FROM BILL: I would no more be able to get you to change your belief about this than I could get a fundamentalist Christian or someone who thinks the earth is flat to change his or her beliefs. Beliefs are wishes. The word even comes from Old English, meaning “a fervent wish.” There is no evidence that any credible scientist would accept for past lives. Many people–you included, apparently–do not need evidence, though. What they need is an ANSWER or a REASON for something, and their belief helps them fill that need, at least enough to keep it at bay.
Many people think I’m presenting my thoughts on this blog as my version of Truth, and that I’m essentially saying that you should all adopt my view as opposed to some other view. My life, however, is not about choosing between competing theories, and I’m not presenting what I say in that manner. DO NOT believe what I say. But DO find out for yourself–which you do by becoming more aware, and by investigating and learning how cause and effect really works.

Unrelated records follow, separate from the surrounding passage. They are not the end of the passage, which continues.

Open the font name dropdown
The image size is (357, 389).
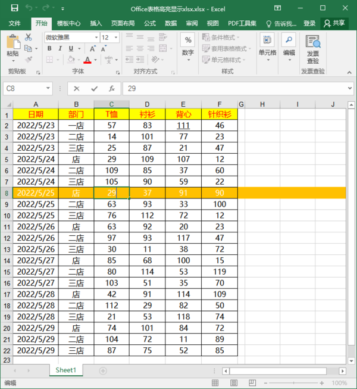point(95,37)
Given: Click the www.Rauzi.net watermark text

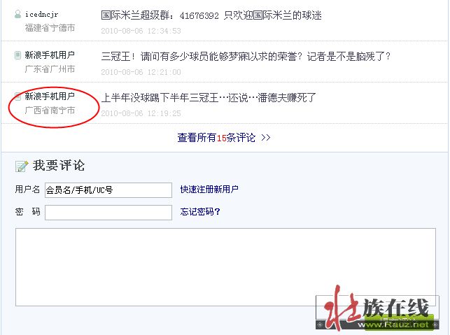Looking at the screenshot, I should (393, 325).
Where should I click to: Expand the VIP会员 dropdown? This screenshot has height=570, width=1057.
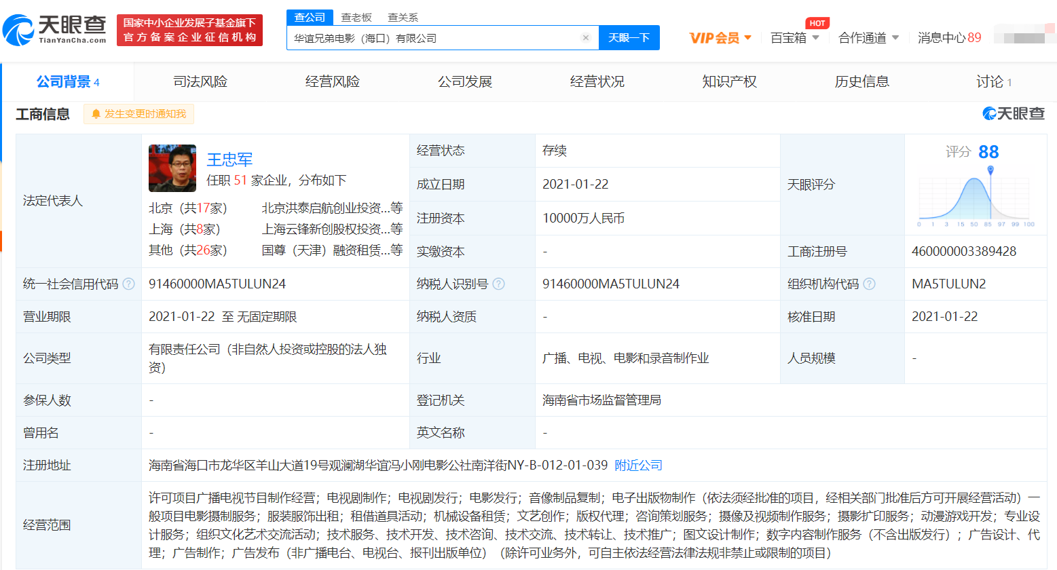coord(747,38)
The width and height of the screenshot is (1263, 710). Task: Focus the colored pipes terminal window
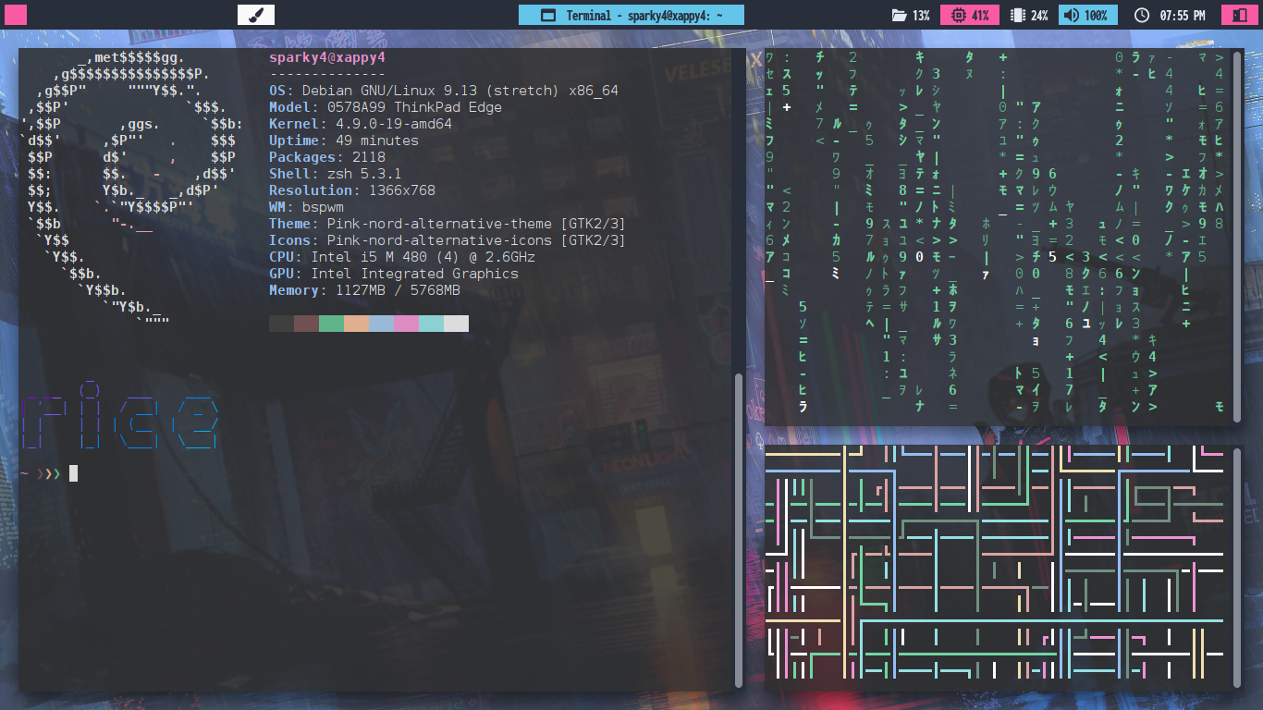pyautogui.click(x=999, y=566)
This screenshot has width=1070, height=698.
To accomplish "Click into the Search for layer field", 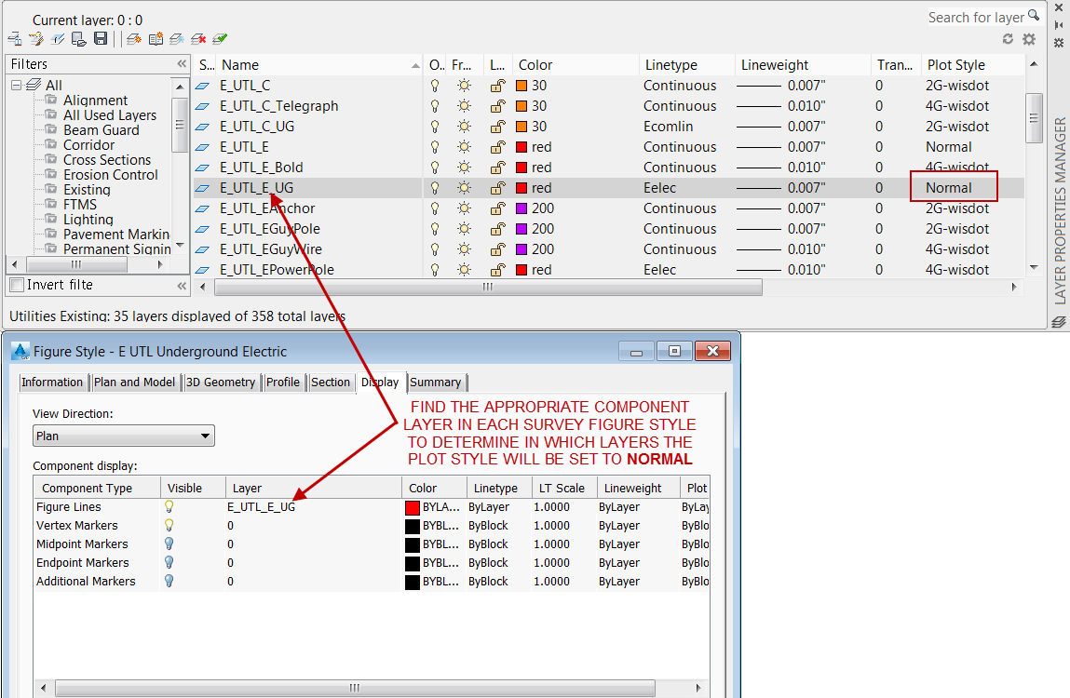I will 973,18.
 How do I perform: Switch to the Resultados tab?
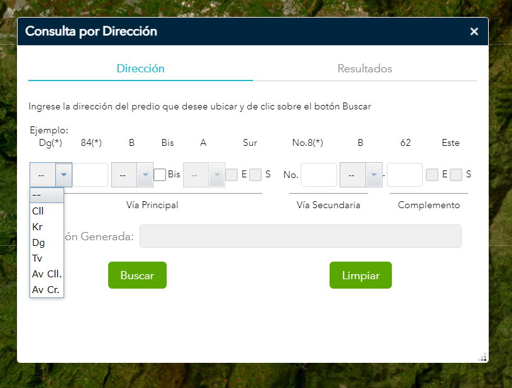[x=365, y=69]
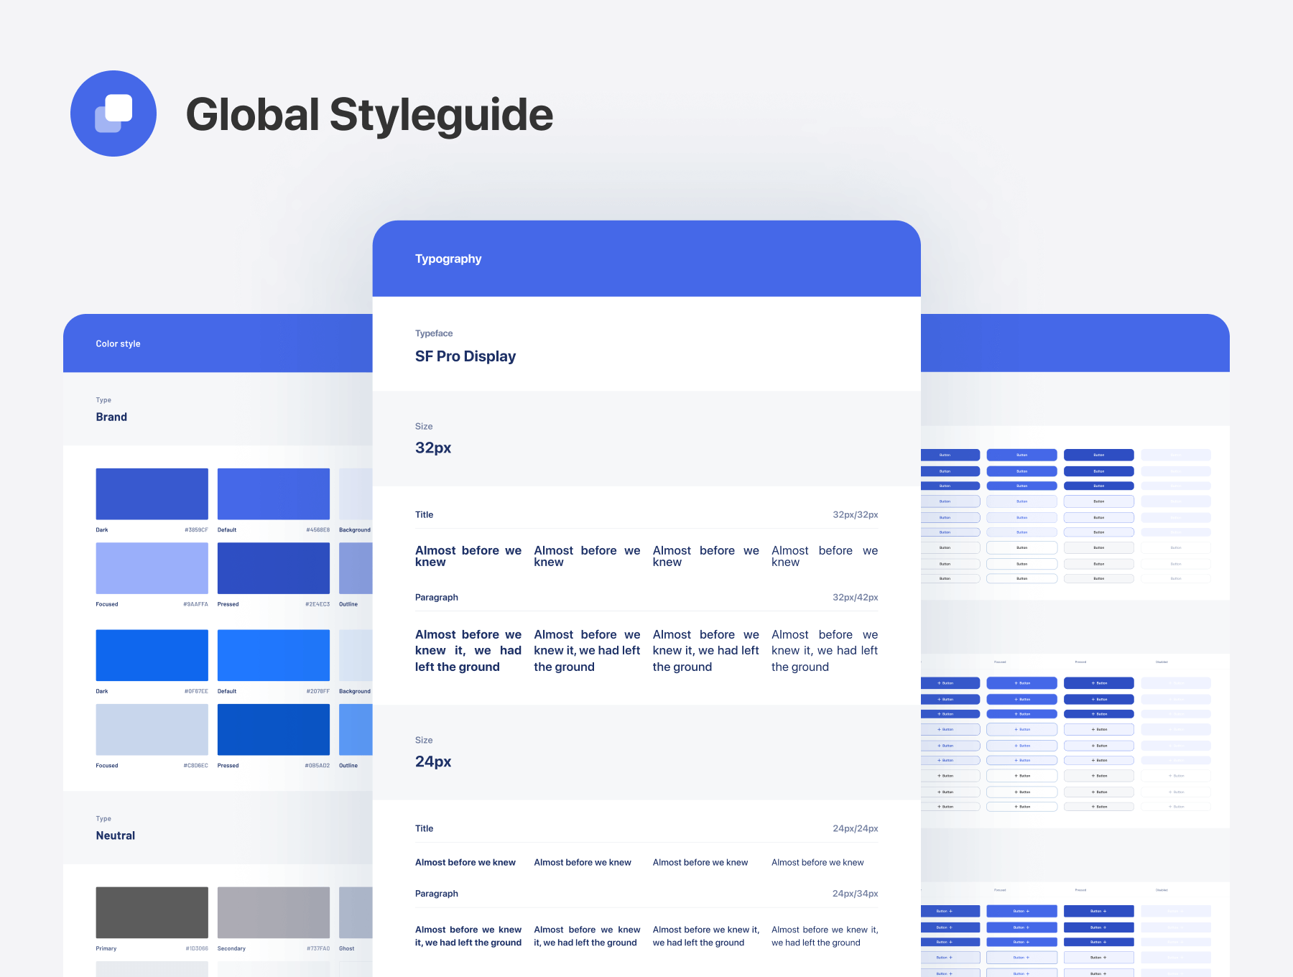Click the SF Pro Display typeface name

click(x=465, y=356)
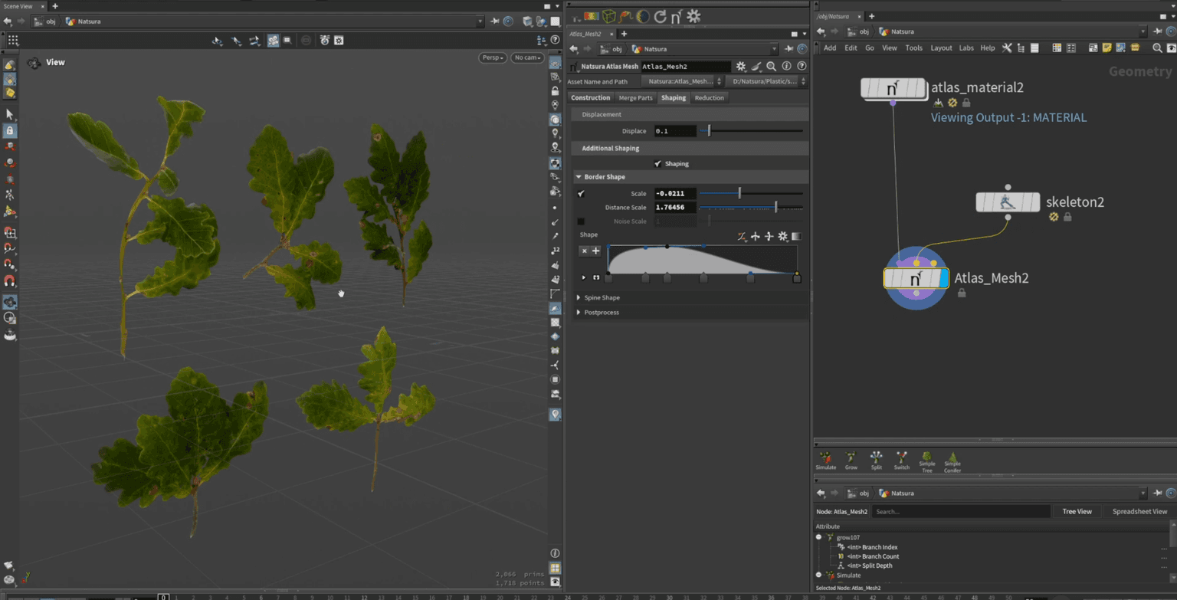Click the ramp preset gear icon in Shape
This screenshot has height=600, width=1177.
pyautogui.click(x=782, y=237)
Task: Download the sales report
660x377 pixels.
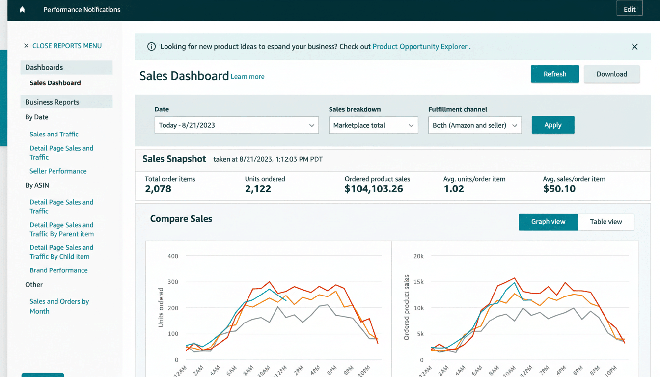Action: (612, 74)
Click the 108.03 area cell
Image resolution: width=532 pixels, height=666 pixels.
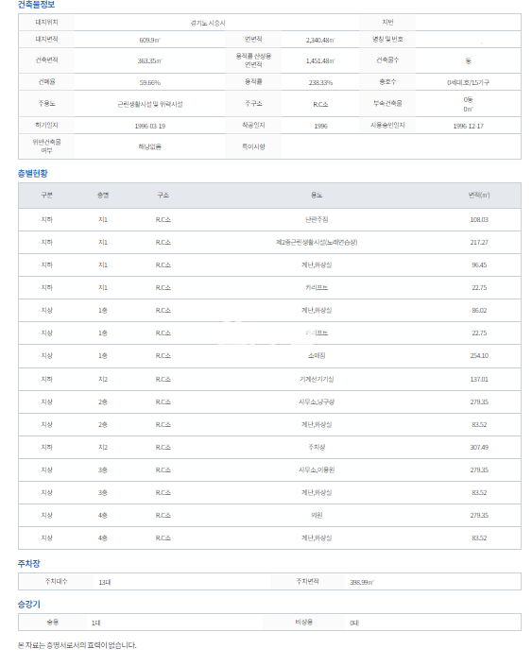coord(479,219)
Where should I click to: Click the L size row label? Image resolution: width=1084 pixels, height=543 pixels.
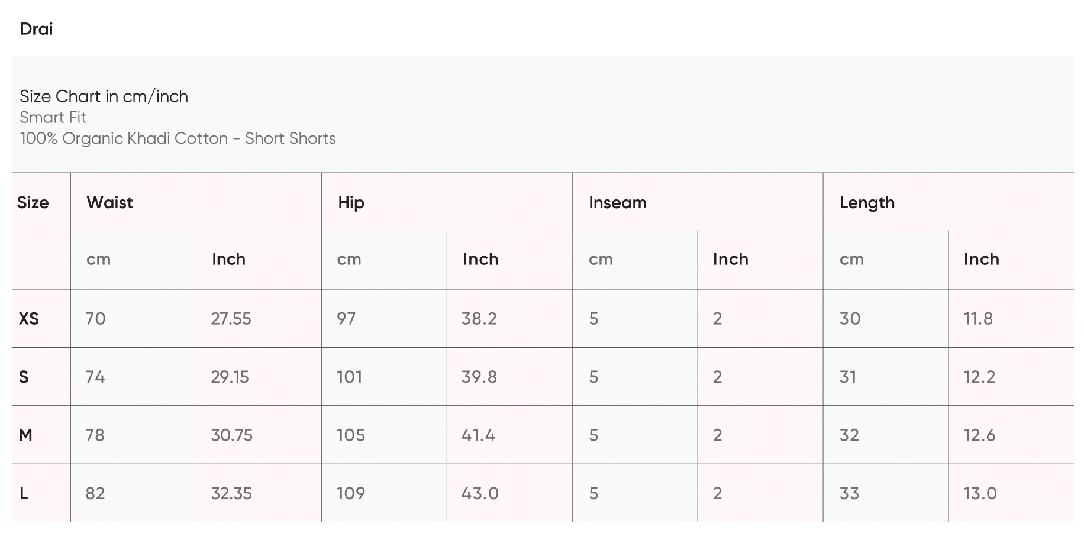pyautogui.click(x=24, y=493)
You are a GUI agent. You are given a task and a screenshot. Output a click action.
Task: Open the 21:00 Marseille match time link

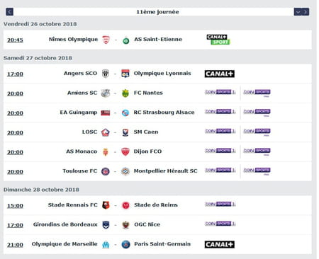[x=15, y=245]
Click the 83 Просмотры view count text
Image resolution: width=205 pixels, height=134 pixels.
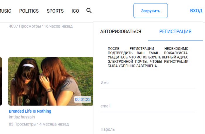tap(23, 124)
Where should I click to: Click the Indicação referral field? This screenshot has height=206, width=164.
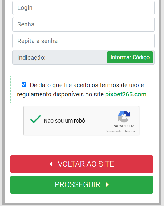pos(60,57)
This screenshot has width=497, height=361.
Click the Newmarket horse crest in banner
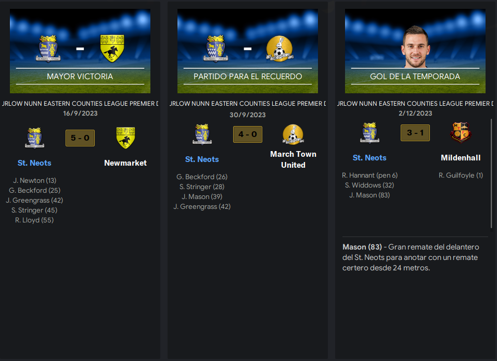point(112,48)
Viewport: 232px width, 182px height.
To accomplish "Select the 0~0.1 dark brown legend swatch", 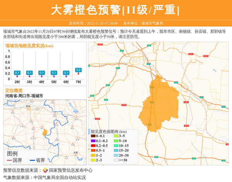I will pos(93,136).
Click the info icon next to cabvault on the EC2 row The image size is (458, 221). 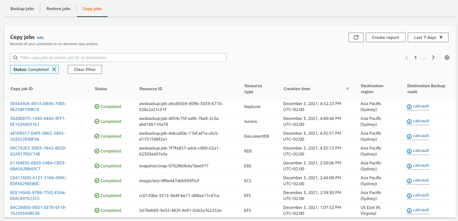[409, 180]
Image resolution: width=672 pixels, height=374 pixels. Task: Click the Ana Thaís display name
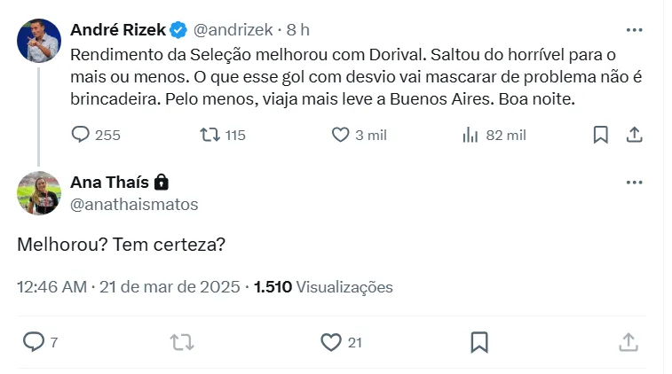(x=110, y=183)
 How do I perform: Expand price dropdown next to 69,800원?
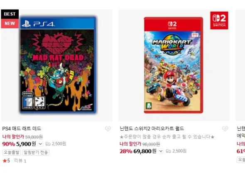point(161,151)
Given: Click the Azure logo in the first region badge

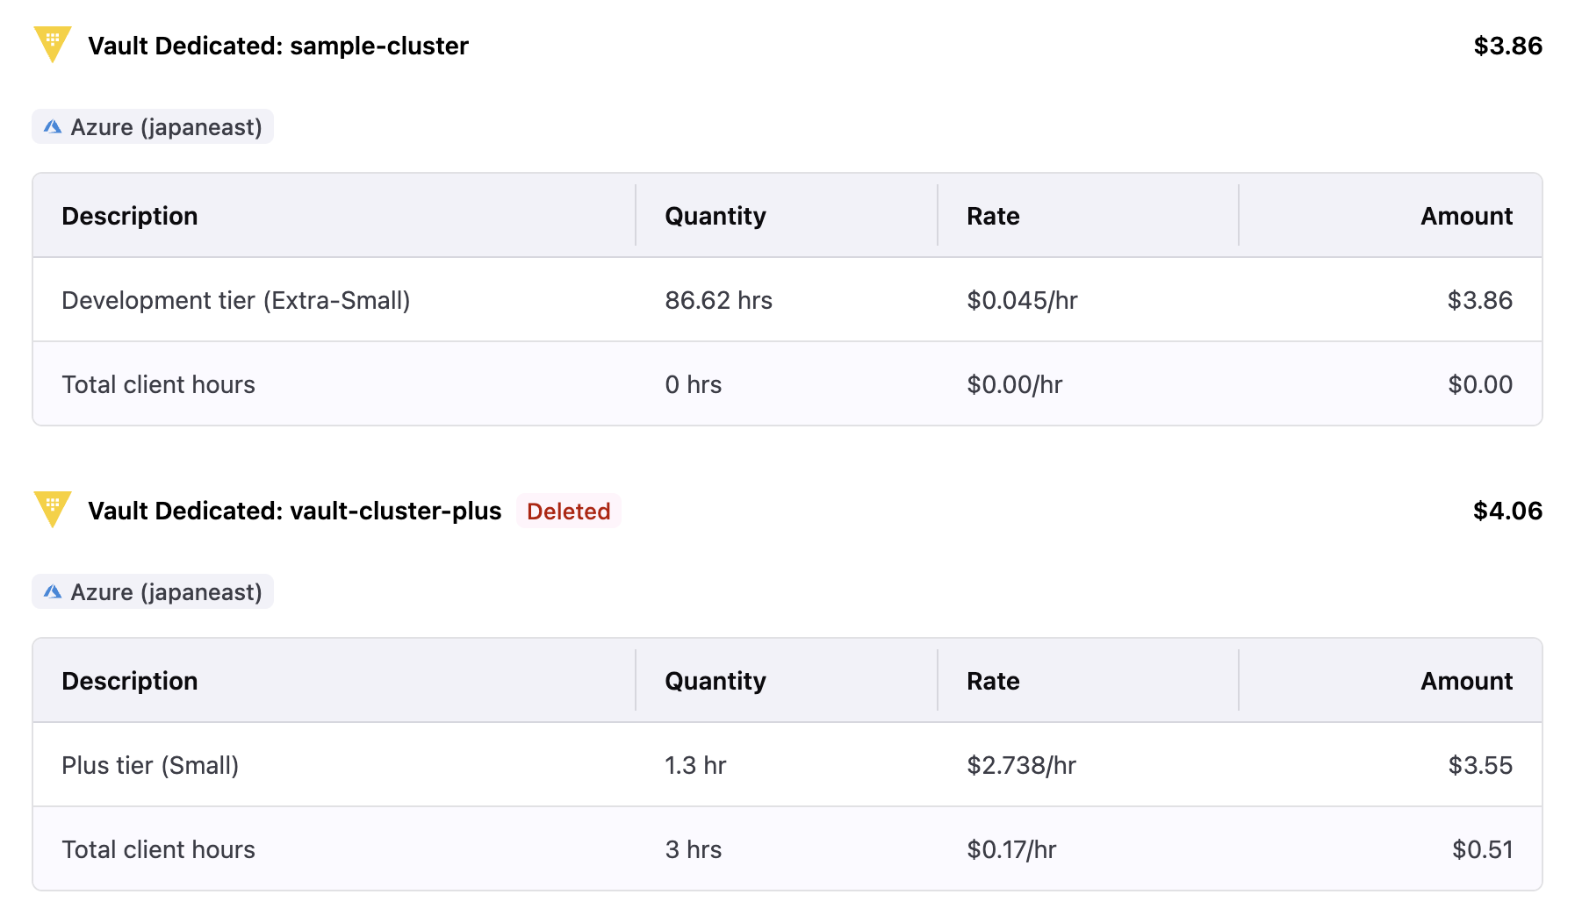Looking at the screenshot, I should point(53,127).
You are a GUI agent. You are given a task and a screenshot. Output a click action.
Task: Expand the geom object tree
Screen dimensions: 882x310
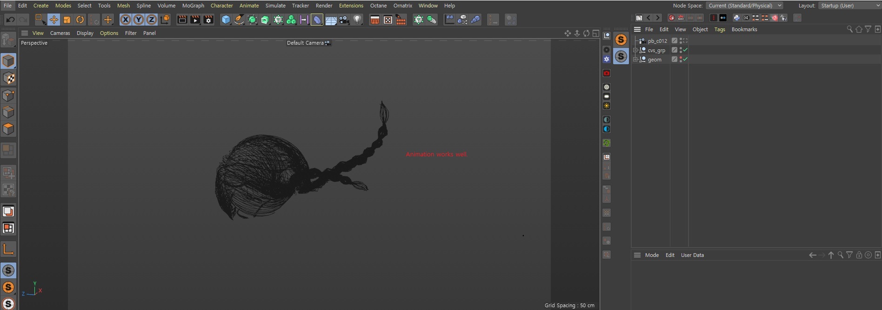pos(635,60)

One of my main messages to you is that life is not about believing the “right” thing. This may be something you’ve never considered, but finding the “right” or “true” believe/theory/dogma/explanation is not going to save you from the human condition. It isn’t going to improve your life. It isn’t going to keep you from suffering. It isn’t going to keep you from getting what you don’t want or not getting what you do want. And, it isn’t going to save you from impermanence. It seems like a reasonable thing to do, but I’m here to tell you that it’s really a dead end.
Many of you have a core assumption, completely unexamined, that if you can just find the right way to believe, the right theory, the right explanation, you’ll be fine and all things will become clear–or at least better. I’m here to tell you that many things will never be clear to you, many sources of suffering will never be solved, and you will never escape from certain things inherent in the human condition. My suggestion would be to ABANDON the search for the right theory. You’ll never find it (it doesn’t exist because life isn’t an idea or a theory). How many “right” theories have you already been through? Did they help?
This search causes many of you to accept a certain way of thinking, a certain theory, a certain dogma, or a certain explanation for one or more of the following reasons:
a) it sounds good to you,
b) it makes you feel better,
c) a lot of other people believe it,
d) it seems to provide a solution or explanation to something that is bothering you (why bad things happen, for instance, or why you have to die).
What I’m asking all of you to do is to find out about all these things for yourself, rather than accepting someone else’s ideas because they sound good to you or someone you trust believes them. DO NOT rely on my description of reality, or Ken Wilber’s, or the Pope’s, or Swami Suchabanana’s, or Heidegger’s, or Hegel’s, or anybody else’s. I’m NOT saying what I say here to convince you to think like me. I’m saying it to get you, first of all, to examine and challenge what you’ve been believing without really examining it, and to prod you to gain the necessary awareness and motivation so you can see things more clearly FOR YOURSELF.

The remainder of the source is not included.